Question: Best Practices for Analyzing mRNA and lncRNA from totalRNA Sequencing Data
We performed totalRNA sequencing on our samples and conducted two separate analyses:
- mRNA analysis: Using the Gencode v46 GTF file and its corresponding index file for mapping.
lncRNA analysis: Using a custom mapping index created with the lncBook 2.1 FASTA file, while still using the Gencode v46 lncRNA GTF merged with Lncipedia file for feature counting. For featureCounts, we applied the flags
-d 200
and-D 3000000
, ensuring only transcripts within 200–3,000,000 nucleotides are counted.Observations
- Some lncRNA transcripts intergenic to a gene are found to be differentially expressed at the transcript level in the lncRNA analysis.
- The corresponding gene is also found to be differentially expressed at the gene level in the mRNA analysis.
Questions
- Is this behavior expected, or could it indicate an issue with the mapping or feature counting process?
- Are the lncRNAs identified in the lncRNA analysis likely to be genuine lncRNAs, or could they be artifacts of the mapping/analysis process?

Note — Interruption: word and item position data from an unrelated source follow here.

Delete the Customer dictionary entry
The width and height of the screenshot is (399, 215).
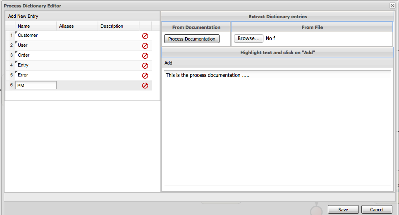tap(145, 36)
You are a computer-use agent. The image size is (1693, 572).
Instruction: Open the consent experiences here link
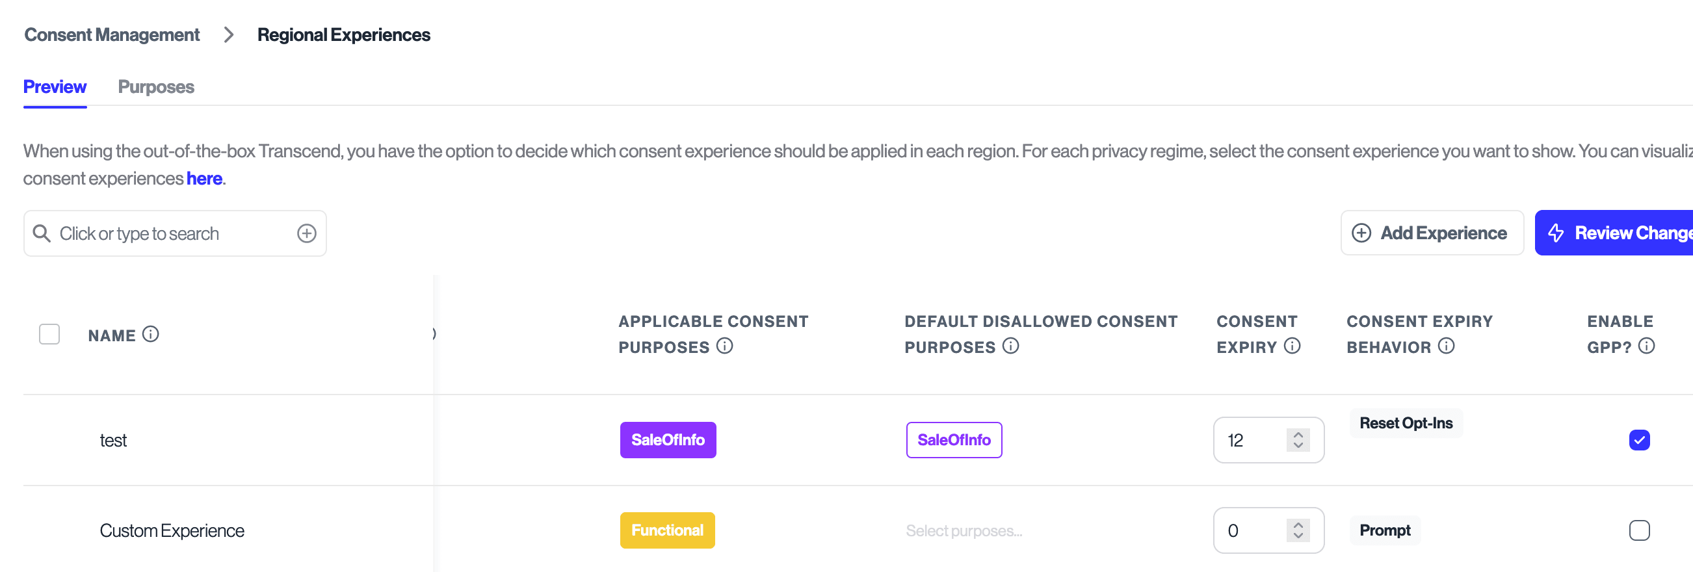point(204,178)
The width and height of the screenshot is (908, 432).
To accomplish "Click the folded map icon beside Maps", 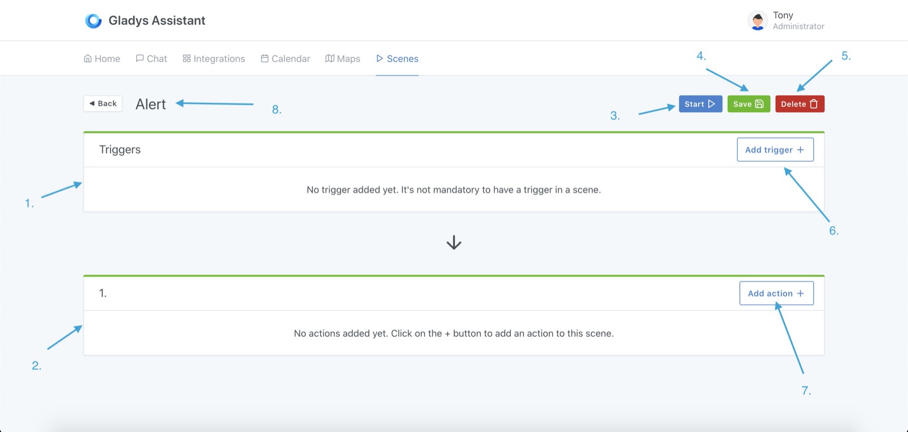I will 330,58.
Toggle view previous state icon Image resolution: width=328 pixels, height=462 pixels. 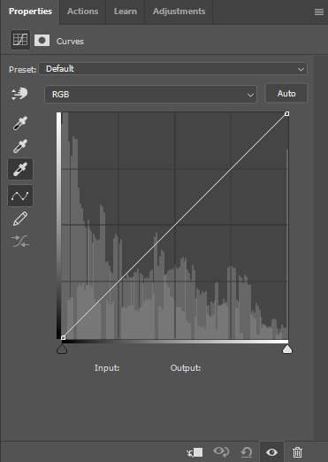221,451
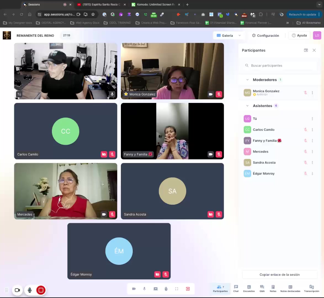
Task: Collapse the Asistentes section
Action: click(x=247, y=106)
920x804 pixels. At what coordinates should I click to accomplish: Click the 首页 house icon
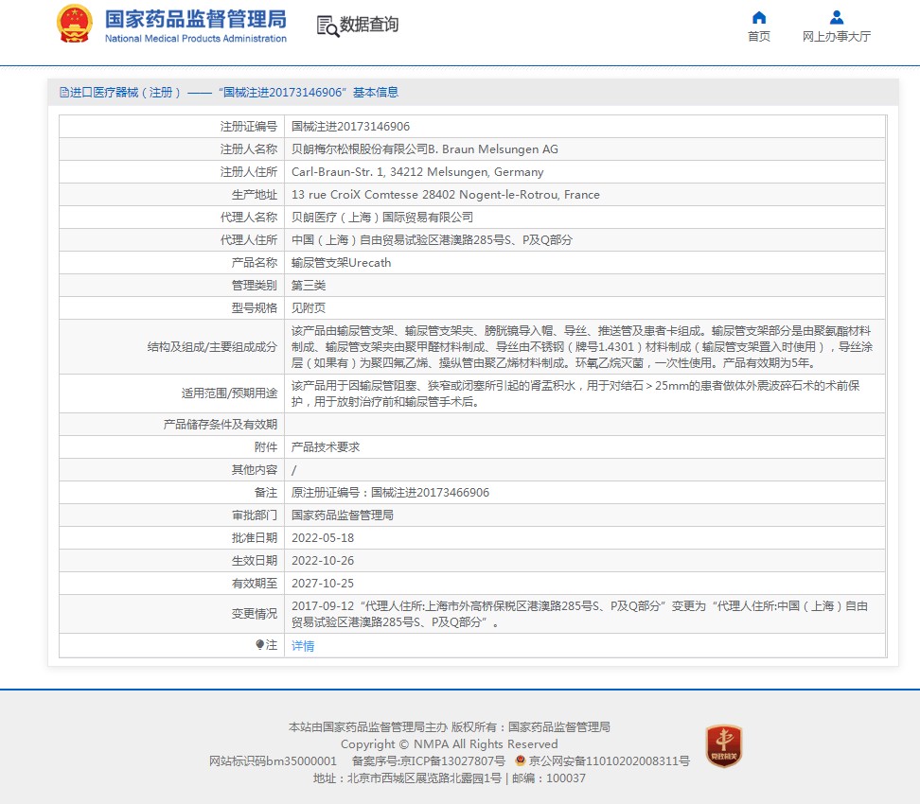click(758, 17)

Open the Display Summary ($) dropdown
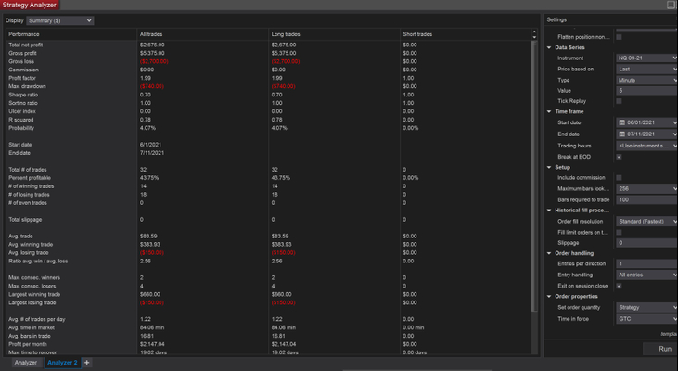click(x=62, y=19)
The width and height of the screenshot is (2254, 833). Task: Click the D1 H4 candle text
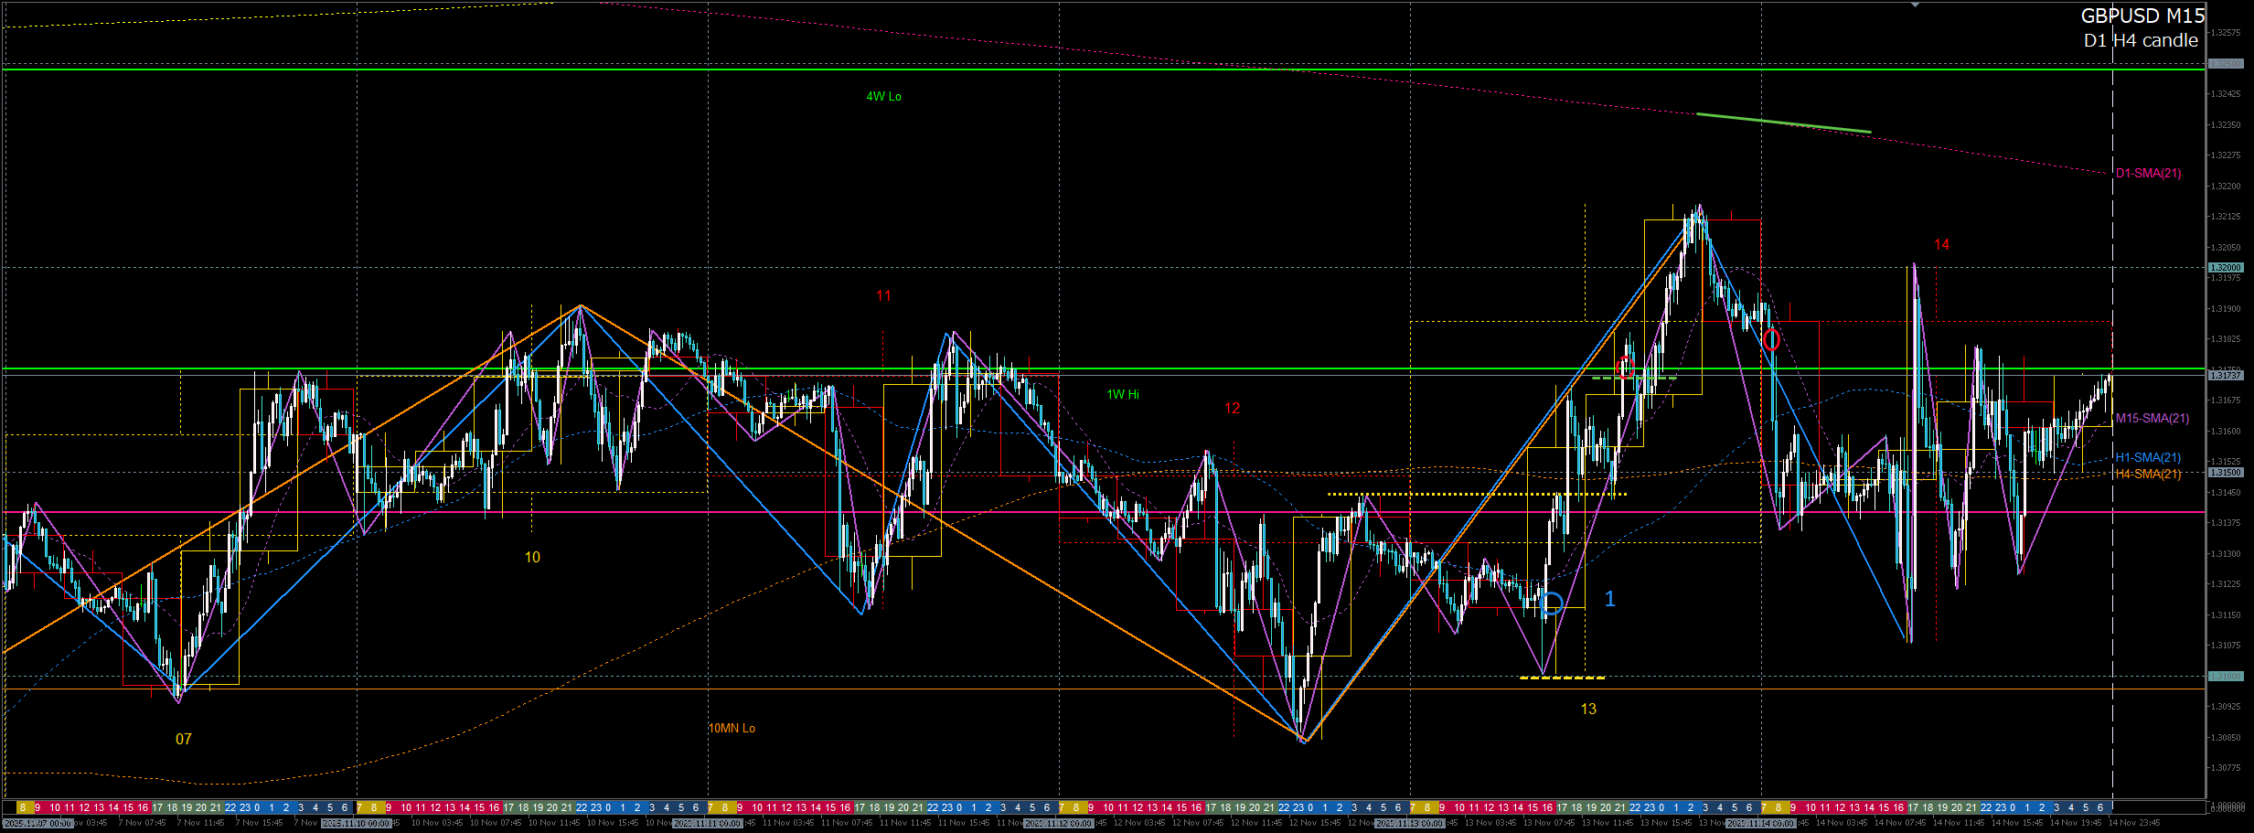click(x=2139, y=40)
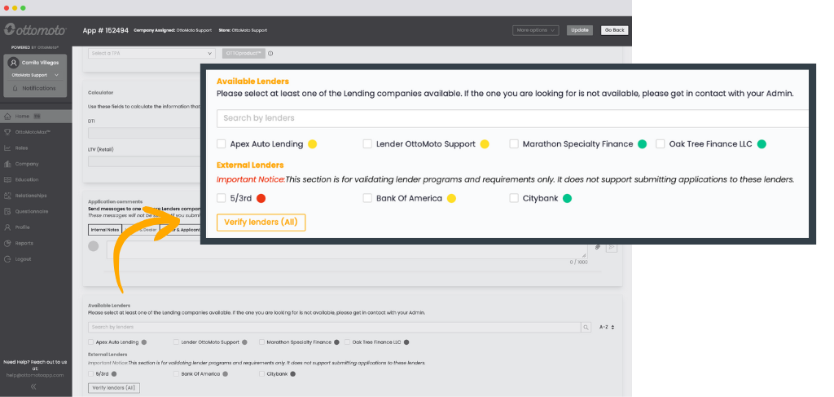Expand the More options dropdown

click(535, 30)
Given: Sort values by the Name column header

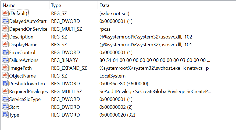Looking at the screenshot, I should point(9,5).
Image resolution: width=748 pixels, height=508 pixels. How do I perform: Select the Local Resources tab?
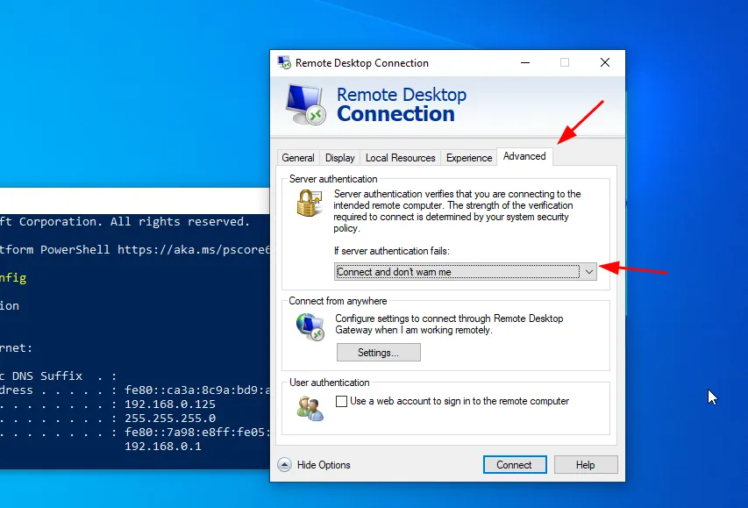[x=400, y=158]
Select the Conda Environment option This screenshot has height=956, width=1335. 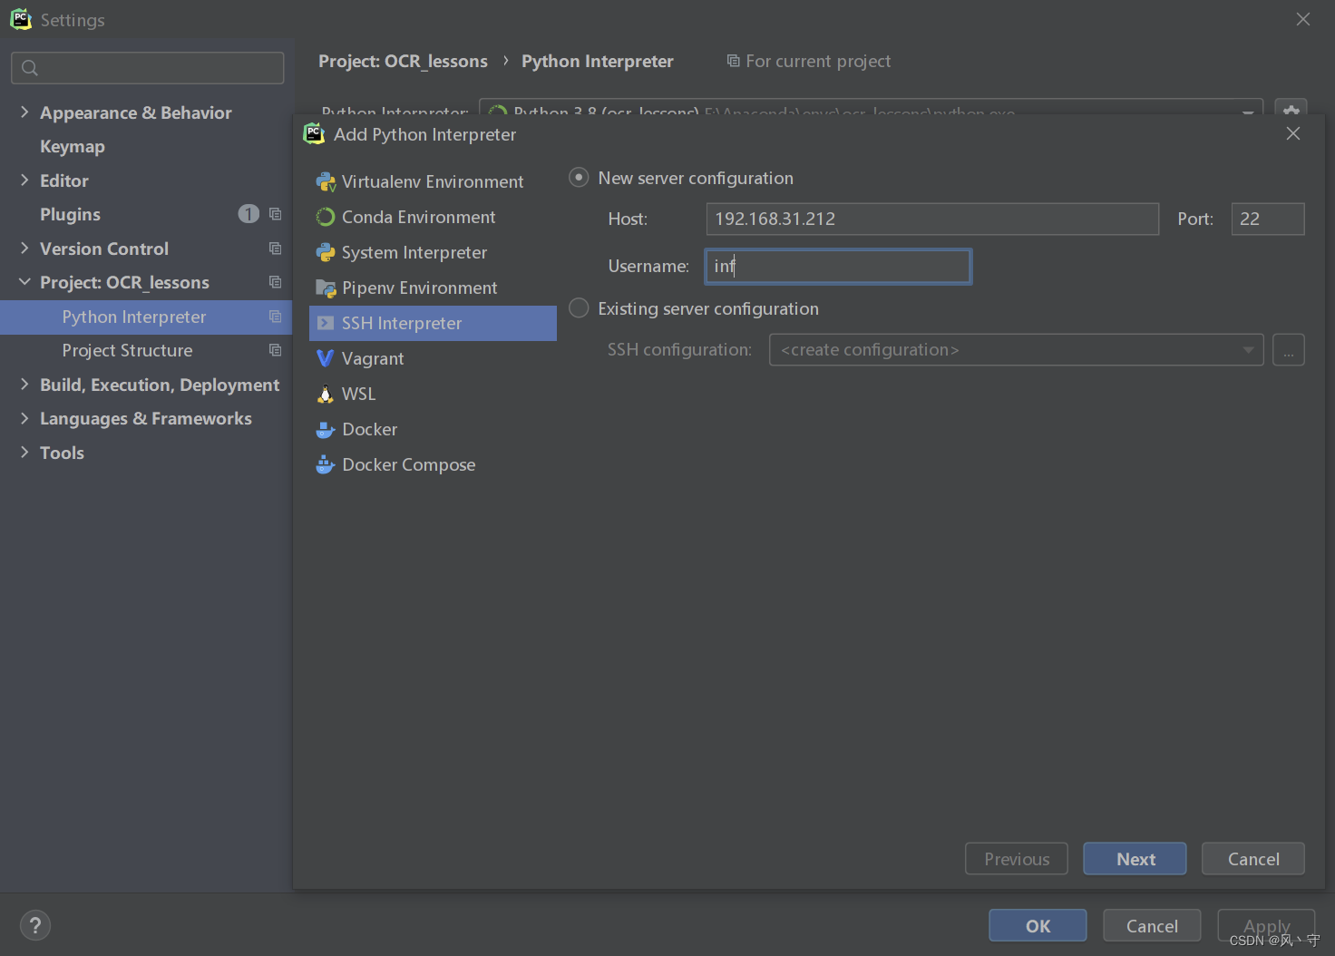[x=418, y=217]
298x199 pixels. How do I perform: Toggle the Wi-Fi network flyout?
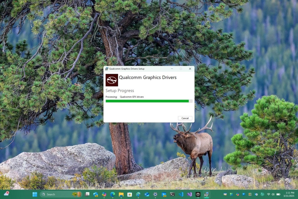coord(268,194)
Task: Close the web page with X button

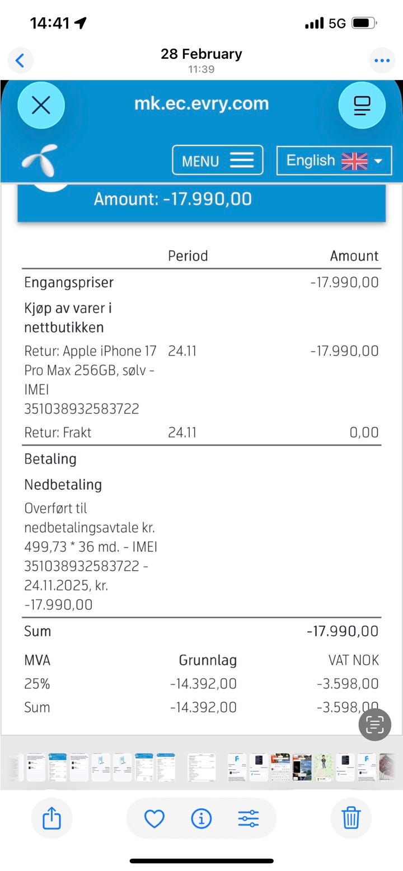Action: coord(41,105)
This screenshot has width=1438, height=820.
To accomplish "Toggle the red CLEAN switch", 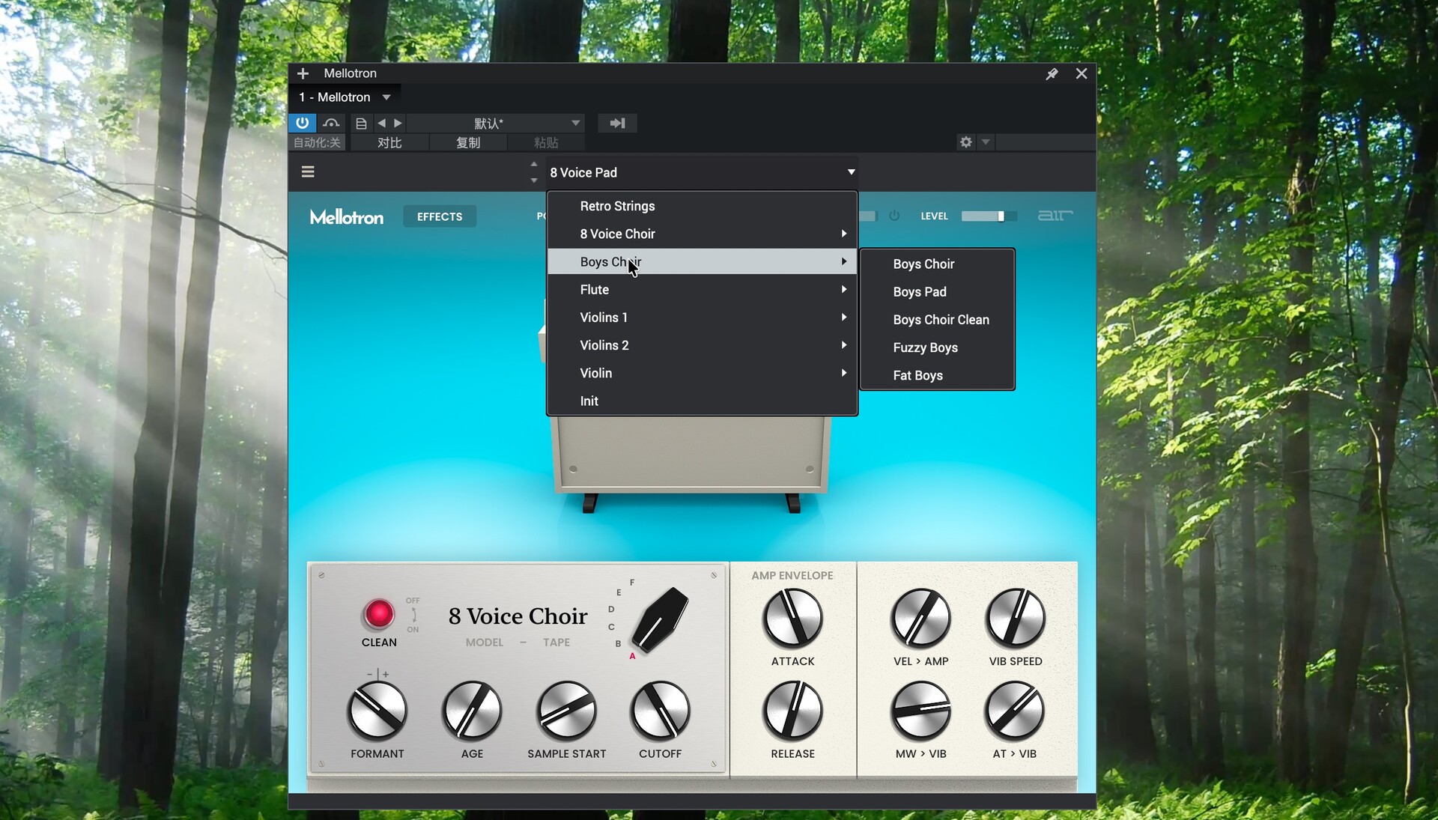I will pos(379,614).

- Should I consider merging the Gencode v46 GTF file with the lncRNA GTF file and re-analyze the data?
Concerns
- Are there any potential limitations or pitfalls in performing these analyses separately?
- Would merging the annotations improve the results, or could it introduce additional biases or errors?
I would appreciate insights or suggestions on how others would approach this type of analysis. Thank you!
lncRNAs are annotated in the standard GENCODE GTF file, so why not using this and then subset the count matrix for what you need?
I saw a separate GTF file for lncRNAs in the GENCODE website. I think only some of them are integrated in the comprehensive GTF file rather all of the lncRNAs. Do you know if all of them are integrated? I just edited my text. We used merged GTF of GENCODE, NONCODE and LNCipedia as not all the lncRNA transcripts are found in the GENCODE GTF. As lncRNA expression is lower than mRNA we thought of doing it separately. Do you think this will skew the results?